§ Material supplied:

Start of Block

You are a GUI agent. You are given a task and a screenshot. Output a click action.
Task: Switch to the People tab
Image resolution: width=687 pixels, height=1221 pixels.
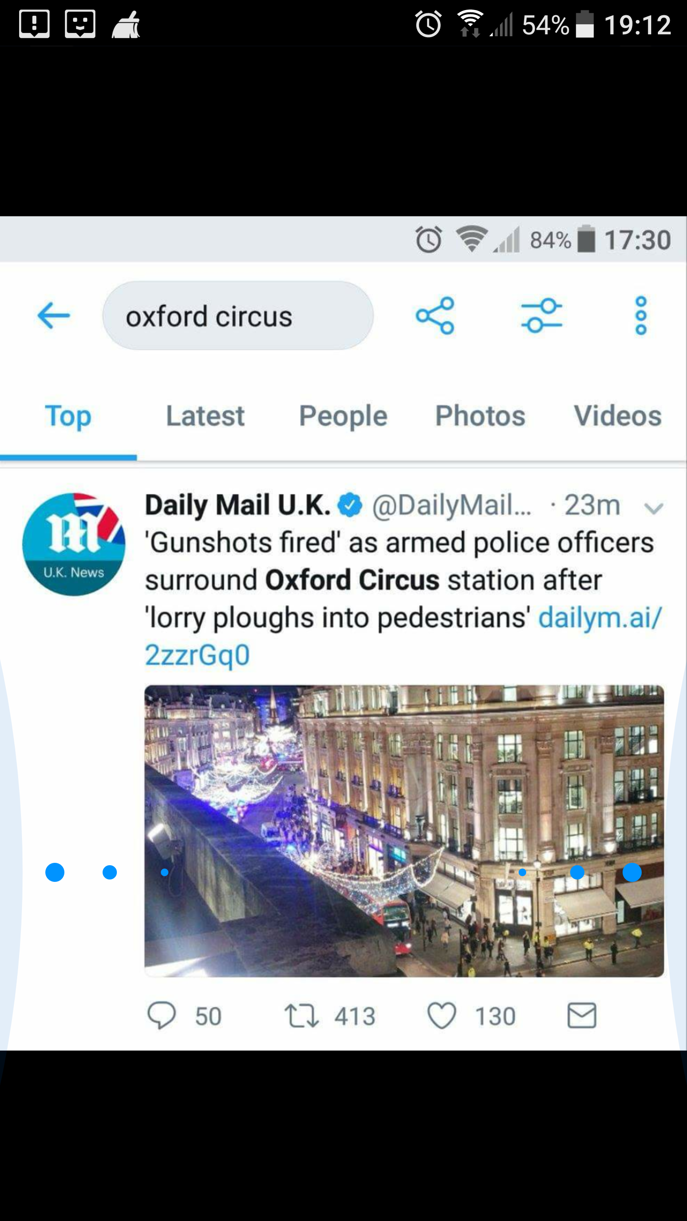click(343, 416)
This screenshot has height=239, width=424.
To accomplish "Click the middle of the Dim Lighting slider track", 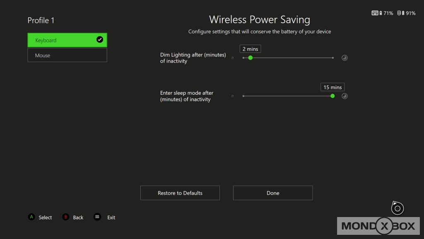I will tap(288, 58).

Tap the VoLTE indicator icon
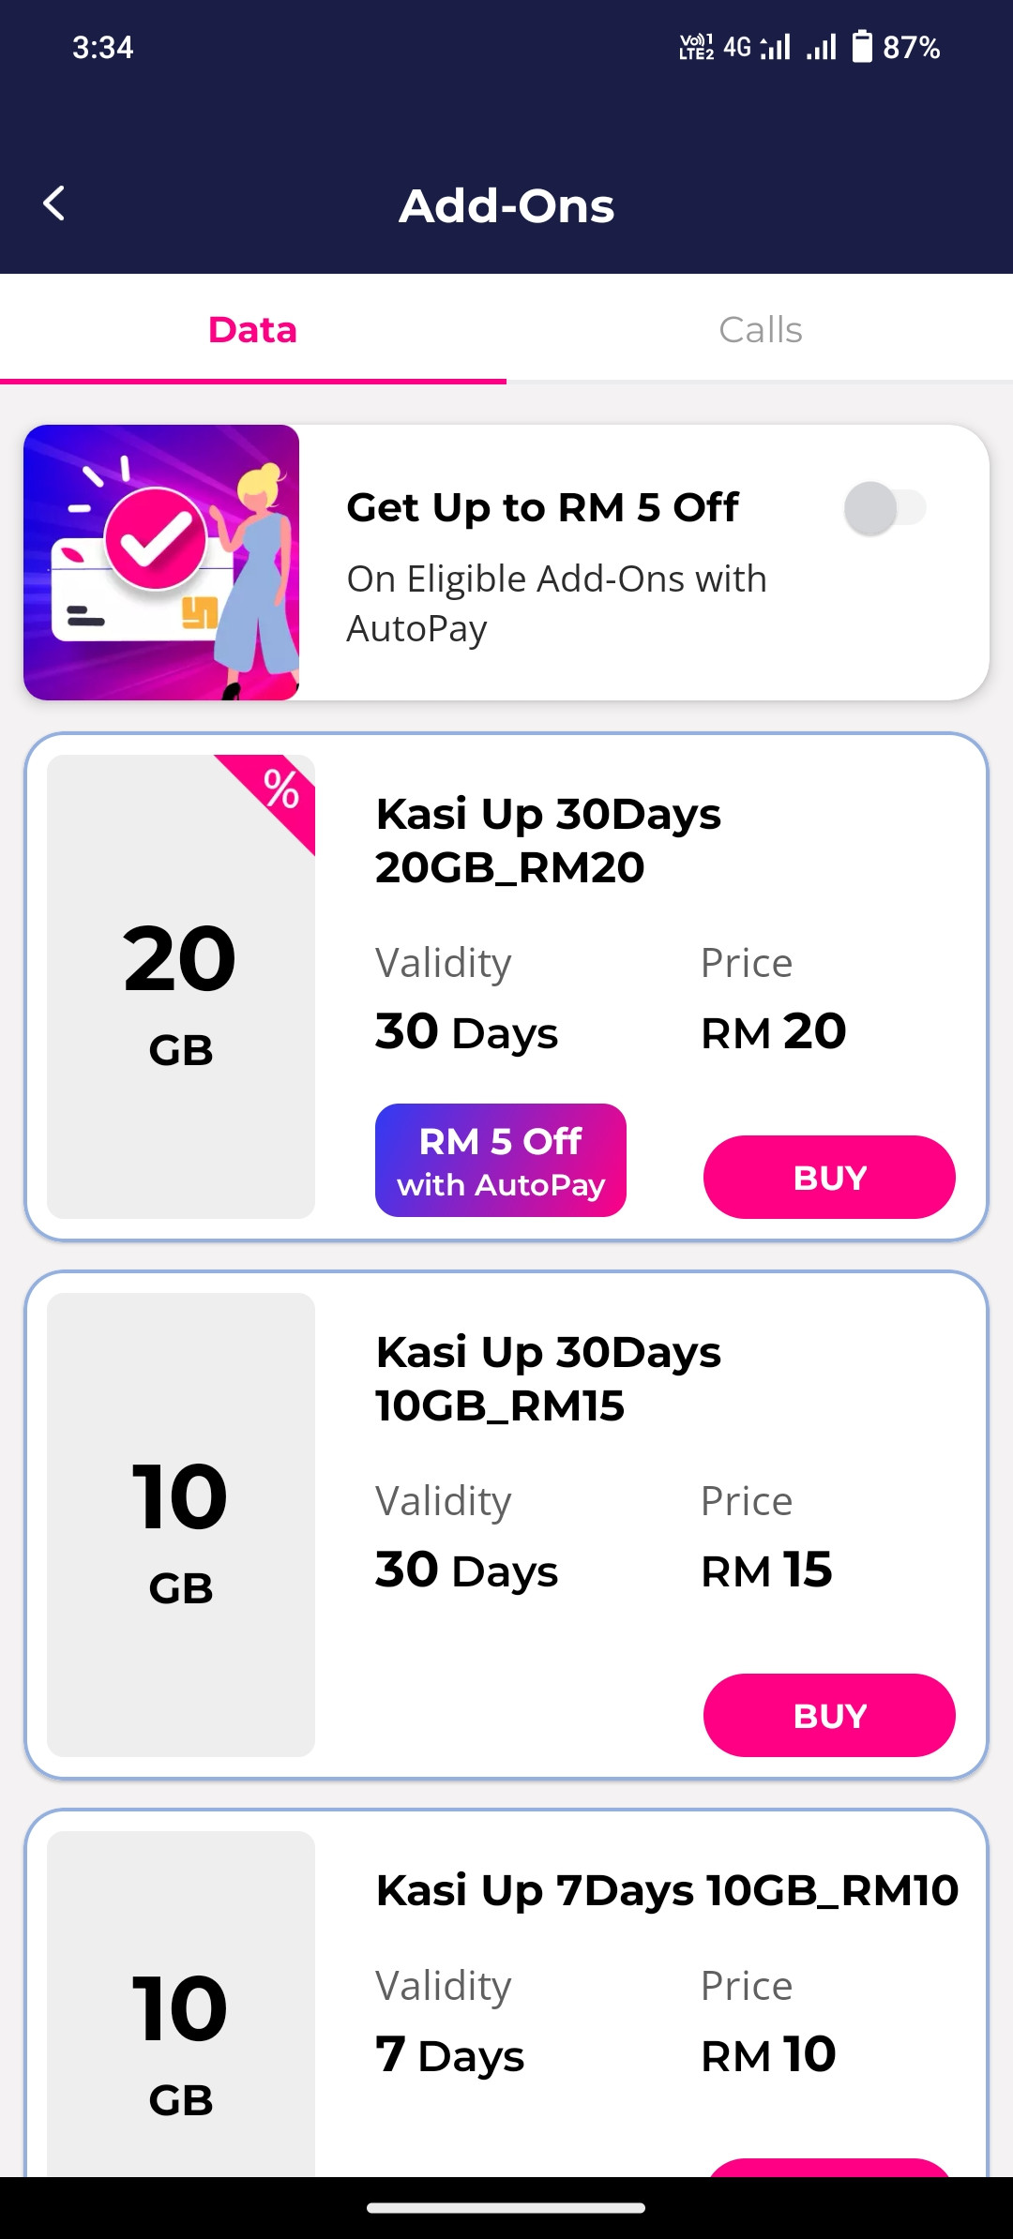pos(696,46)
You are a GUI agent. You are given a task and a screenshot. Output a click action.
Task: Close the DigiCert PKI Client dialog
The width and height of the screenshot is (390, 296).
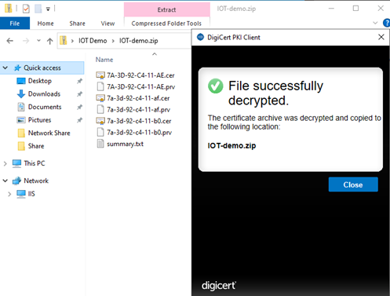(x=381, y=37)
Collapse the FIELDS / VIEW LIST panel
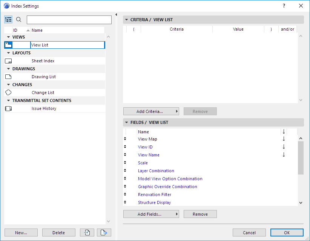The image size is (310, 241). click(x=126, y=122)
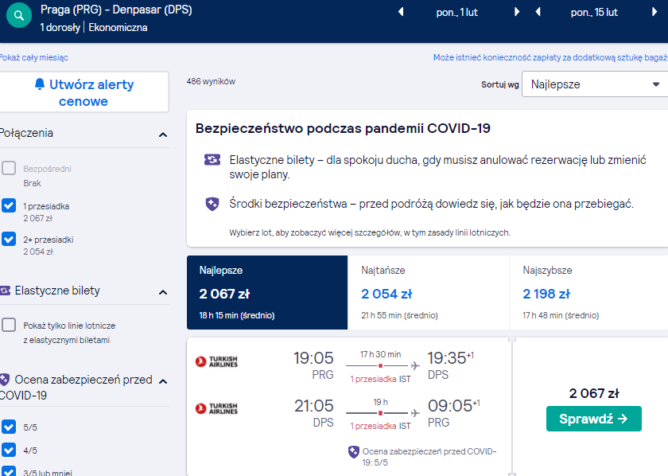Click the price alert bell icon
The height and width of the screenshot is (476, 668).
click(40, 84)
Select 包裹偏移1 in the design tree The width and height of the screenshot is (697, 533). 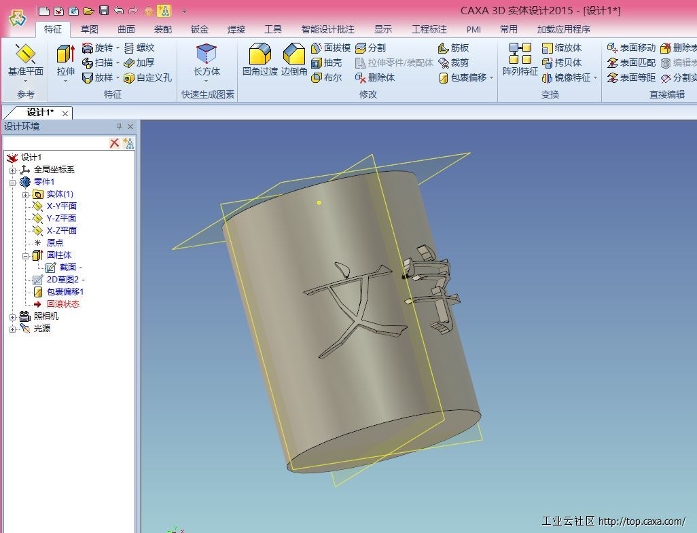[x=65, y=292]
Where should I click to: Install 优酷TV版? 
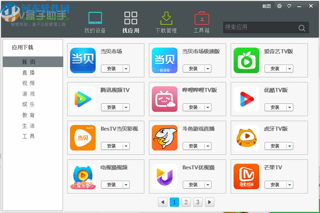coord(276,107)
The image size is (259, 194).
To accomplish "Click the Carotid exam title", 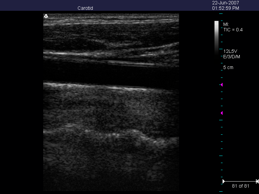I will point(85,8).
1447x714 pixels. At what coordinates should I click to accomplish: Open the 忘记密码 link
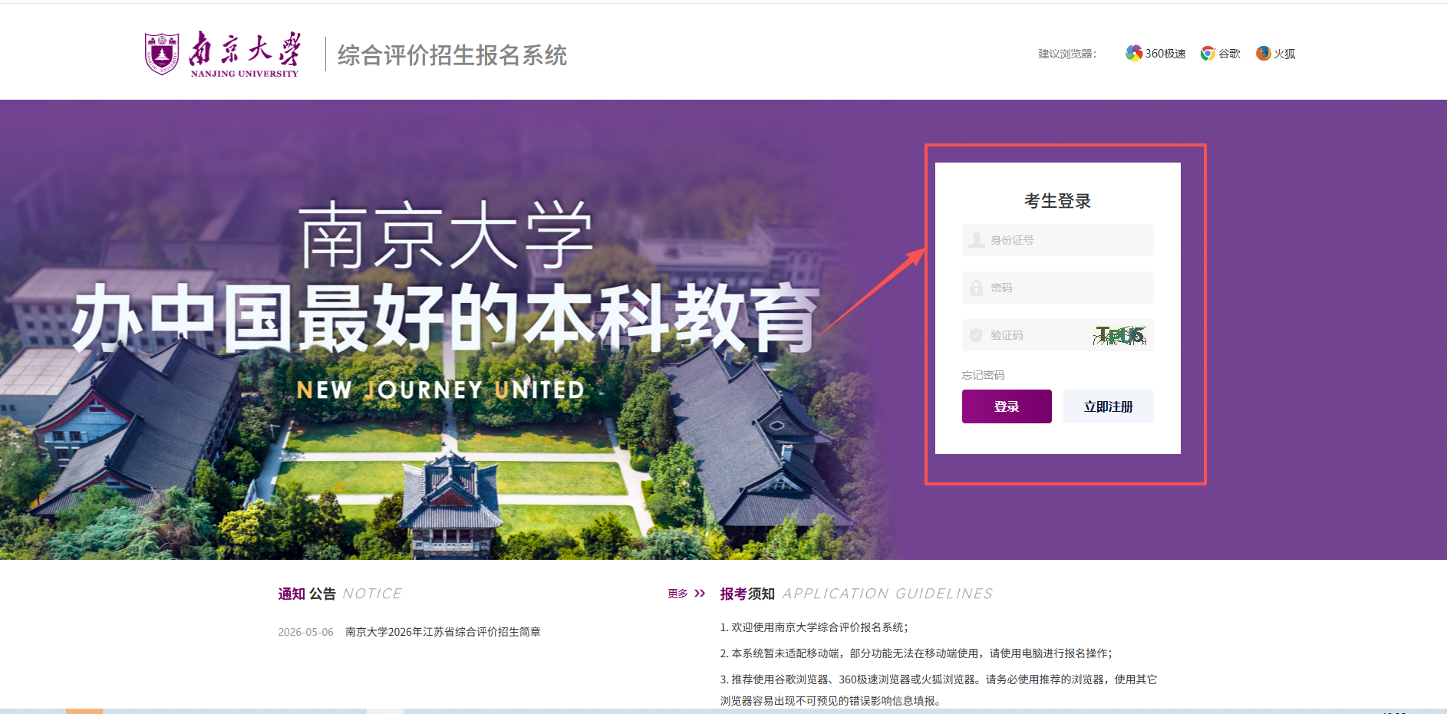pos(983,375)
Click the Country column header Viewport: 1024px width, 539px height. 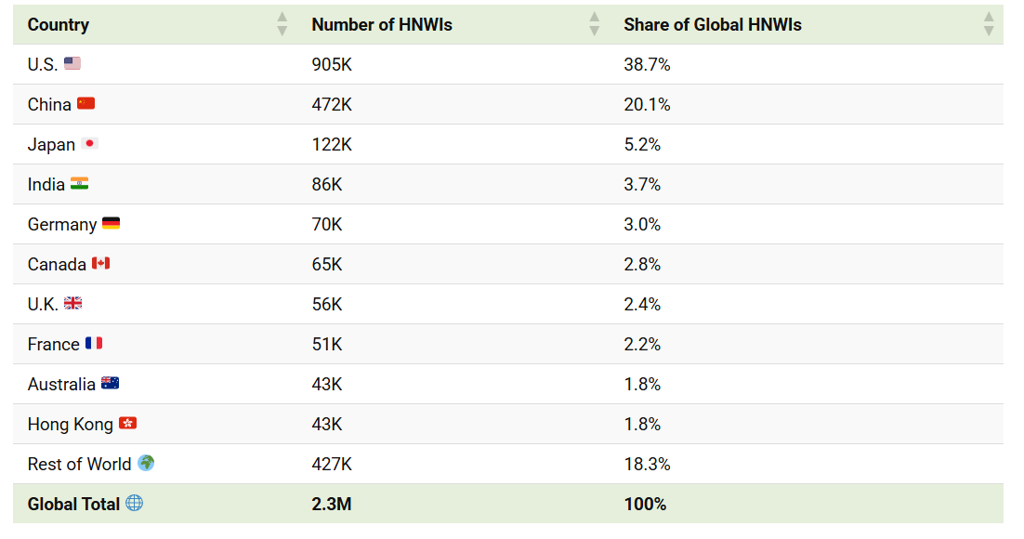[59, 24]
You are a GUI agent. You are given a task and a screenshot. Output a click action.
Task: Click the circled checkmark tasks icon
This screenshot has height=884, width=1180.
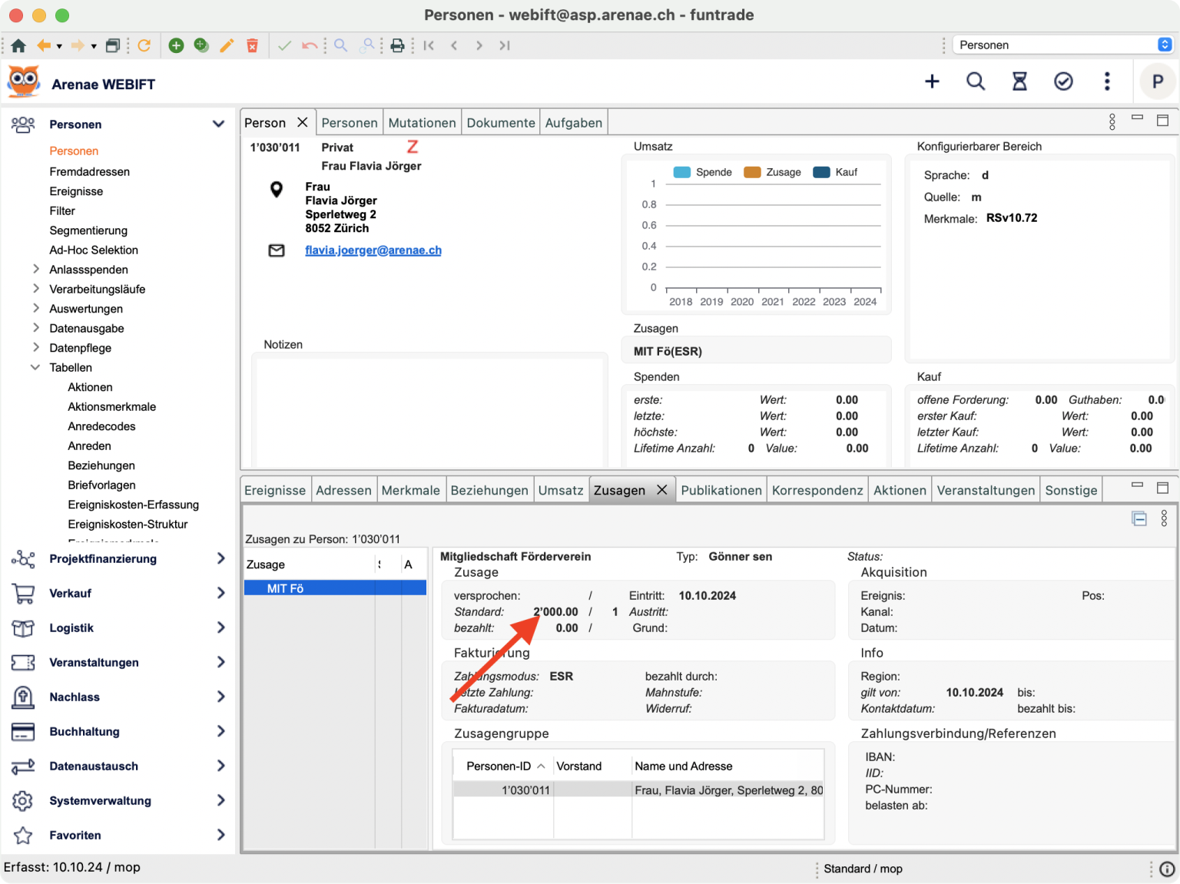1063,81
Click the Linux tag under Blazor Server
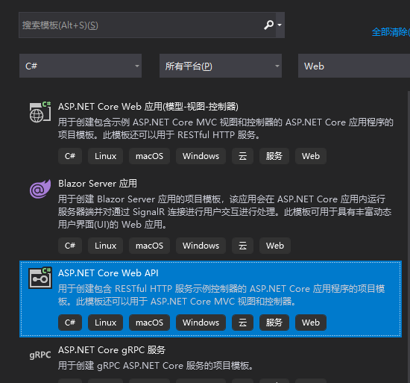Image resolution: width=410 pixels, height=383 pixels. click(x=105, y=246)
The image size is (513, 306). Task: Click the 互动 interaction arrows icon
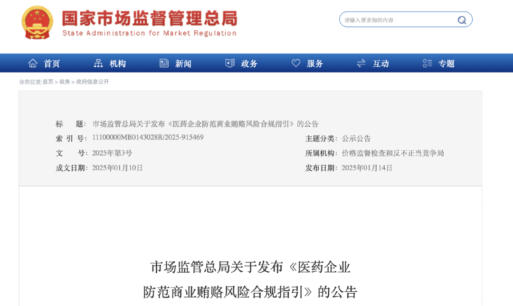(361, 63)
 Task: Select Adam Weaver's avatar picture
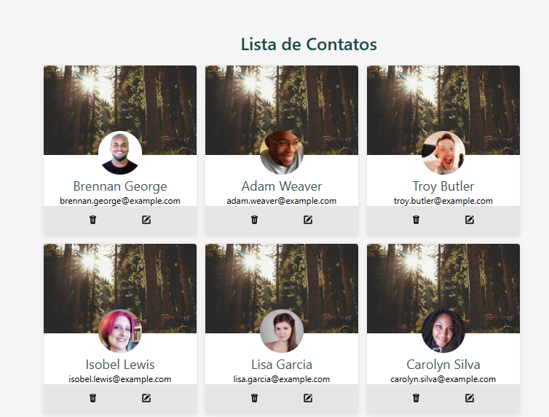tap(282, 153)
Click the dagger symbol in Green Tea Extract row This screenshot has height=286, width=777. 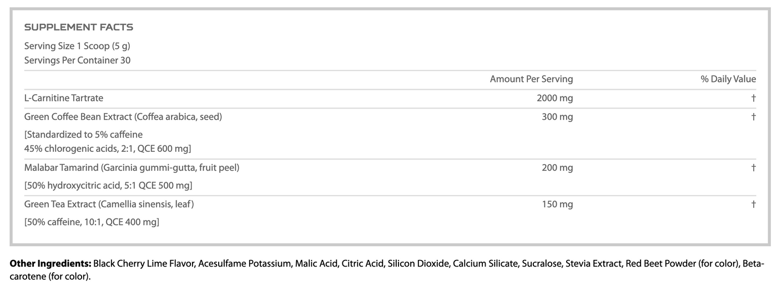tap(753, 204)
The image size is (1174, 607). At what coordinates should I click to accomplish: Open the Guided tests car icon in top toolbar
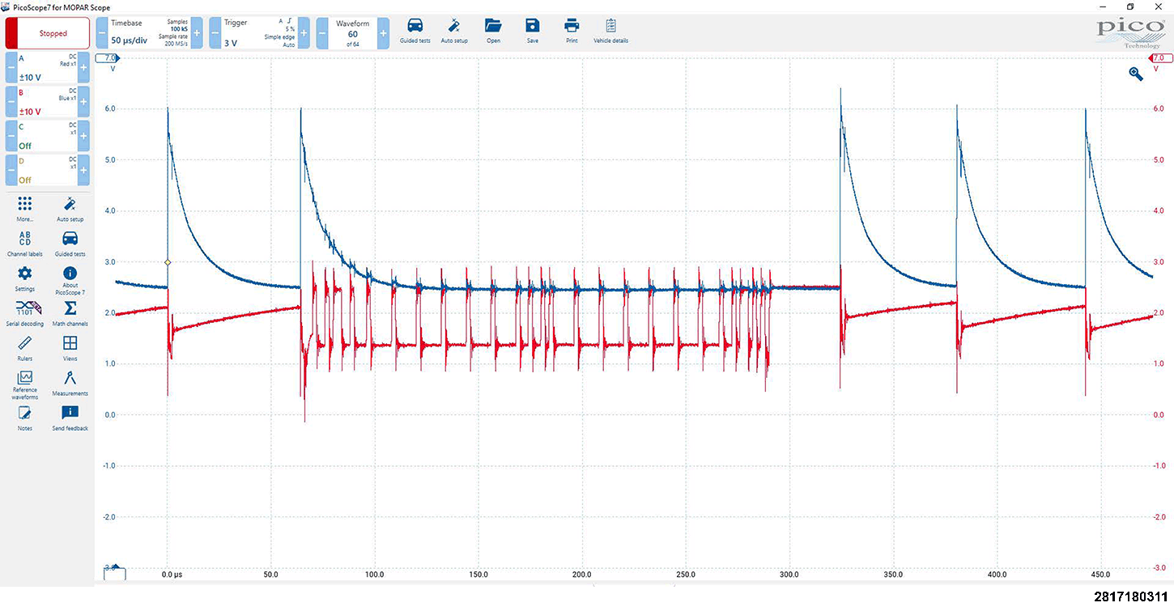pos(415,29)
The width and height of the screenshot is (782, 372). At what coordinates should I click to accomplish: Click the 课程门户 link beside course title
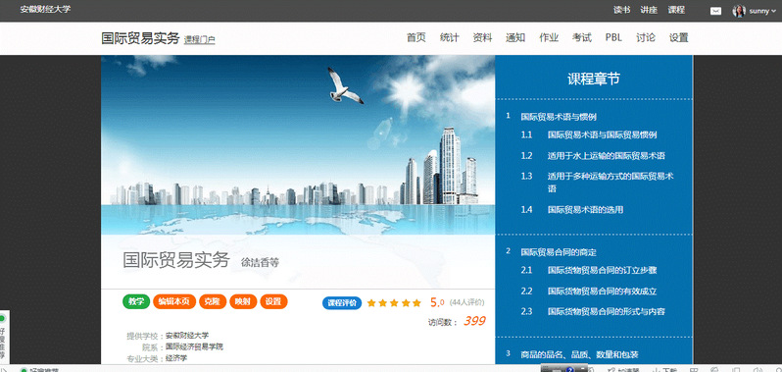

End of Block

§ Task item: Write out exactly and only the lines that run from the start of the data above through the line containing "This screenshot has height=239, width=424.", leaving the pictures out.

§ Exercise answer:
You are a GUI agent. You are given a task and a screenshot. Output a click action.
Task: Switch to the People tab
Image resolution: width=687 pixels, height=1221 pixels.
click(343, 416)
This screenshot has height=239, width=424.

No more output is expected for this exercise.